Meno viaggi della speranza e Centri di orientamento oncologico in rodaggio: il bilancio della cura dei tumori in Puglia

Presentati i risultati della Rete Oncologica Pugliese, avviata lo scorso anno. Aumentati dell'8% gli interventi per le 5 neoplasie più diffuse nella regione

Mobilità passiva in calo, più interventi ma anche centri di orientamento oncologico partiti a rilento, salvo poche eccezioni: è il bilancio dei primi risultati dall'avvio della Rete Oncologica Pugliese, avviata a maggio dello scorso anno per otimizzare i servizi di prenotazione e cura, riducendo i viaggi della speranza.

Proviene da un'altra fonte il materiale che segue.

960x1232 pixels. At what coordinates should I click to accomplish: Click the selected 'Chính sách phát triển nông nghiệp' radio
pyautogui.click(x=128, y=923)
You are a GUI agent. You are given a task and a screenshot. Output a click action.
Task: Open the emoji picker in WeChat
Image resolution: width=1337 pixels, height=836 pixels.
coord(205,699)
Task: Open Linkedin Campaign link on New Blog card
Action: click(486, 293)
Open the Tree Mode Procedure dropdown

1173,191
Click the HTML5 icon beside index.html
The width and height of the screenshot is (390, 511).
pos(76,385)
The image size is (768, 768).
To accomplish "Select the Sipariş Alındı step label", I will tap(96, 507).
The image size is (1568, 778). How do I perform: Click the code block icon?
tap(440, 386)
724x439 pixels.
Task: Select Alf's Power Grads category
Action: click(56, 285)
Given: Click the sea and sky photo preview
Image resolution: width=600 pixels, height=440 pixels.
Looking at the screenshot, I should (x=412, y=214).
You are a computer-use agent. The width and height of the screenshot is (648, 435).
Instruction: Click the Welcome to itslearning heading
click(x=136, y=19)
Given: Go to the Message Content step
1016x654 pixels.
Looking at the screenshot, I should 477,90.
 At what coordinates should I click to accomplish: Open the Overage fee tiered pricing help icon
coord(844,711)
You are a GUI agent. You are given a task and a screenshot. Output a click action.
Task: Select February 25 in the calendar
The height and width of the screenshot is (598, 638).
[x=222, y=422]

Le cifre sui tumori in Puglia

I numeri sono stati illustrati nel corso di un evento nell'istituto tumori Irccs Giovanni Paolo II di Bari. La Puglia, spiega il direttore generale Aress Puglia, è l'unica regione del Sud e tra le 7 in Italia con la rete oncologica 'deliberata e attivata'. Per quanto riguarda, invece, gli interventi sui 5 tumori più frequenti negli uomini e nelle donne, ovvero mammella, polmone, prostata, utero e colon retto (con 11 mila casi nuovi all'anno), gli interventi chirurgici nel 2018 sono aumentati dell'8% rispetto all'anno precedente. La neoplasia che ha fatto registrare una crescita più significatica degli interventi è stata quella alla prostata, passata da 998 a 1230 interventi con l'80% realizzati in sei strutture pugliesi, la prima delle quali è il 'Miulli' di Acquaviva con il Policlinico di Bari al terzo posto dopo gli Ospedali Riuniti di Foggia. In aumento dell'8% anche gli interventi chiurgici per il cancro al seno con 3293 operazioni eseguite, nell'80% dei casi in 11 strutture regionali: al primo posto c'è l'Irccs di Bari seguito da Casa Sollievo della Sofferenza a San Giovanni Rotondo, San Paolo e Policlinico a Bari.Complessivamente, invece, per le altre tipologie di tumori prese in esame, ai polmoni e all'utero, sono stati effettuati, rispettivamente, 596 e 668 interventi chirurgici nel 2018.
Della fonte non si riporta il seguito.